Task:
Although the records contain pictures, none belong in the copy: restate word for word only the lines from the one with "The width and" through the one with "the checkbox next", both included.

Records supplied:

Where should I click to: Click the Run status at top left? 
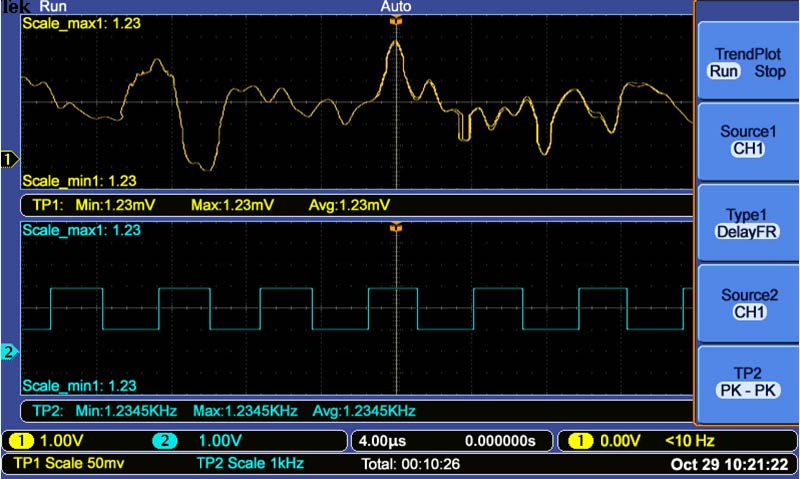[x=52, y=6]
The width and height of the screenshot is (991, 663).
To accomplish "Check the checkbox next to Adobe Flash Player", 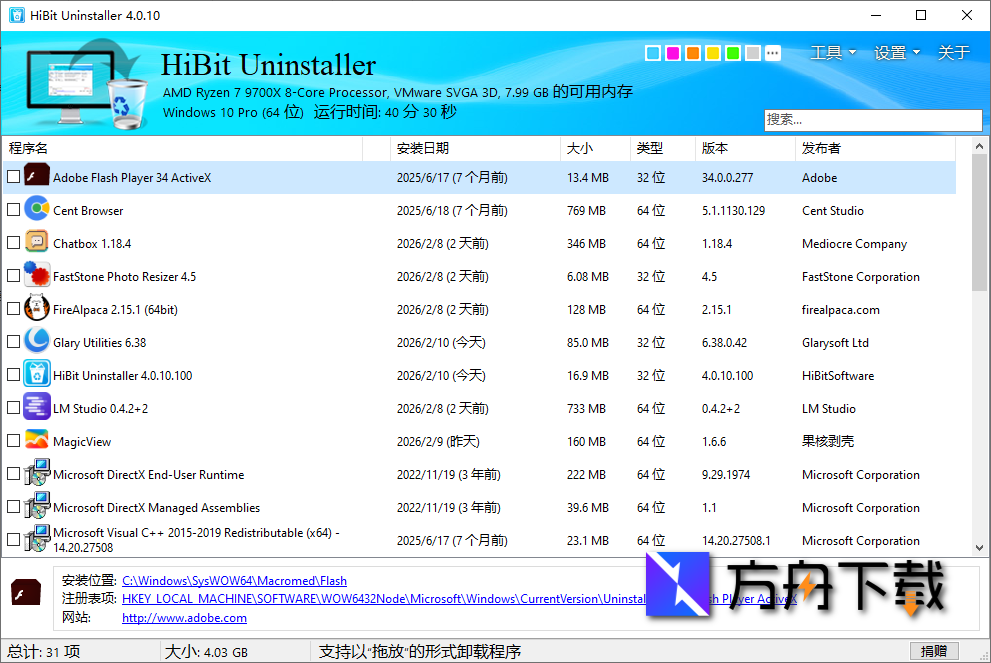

---

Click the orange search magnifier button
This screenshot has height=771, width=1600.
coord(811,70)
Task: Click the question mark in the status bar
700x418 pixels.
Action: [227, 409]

Result for this task:
The width and height of the screenshot is (991, 663).
To accomplish "Check the checkbox next to Adobe Flash Player", 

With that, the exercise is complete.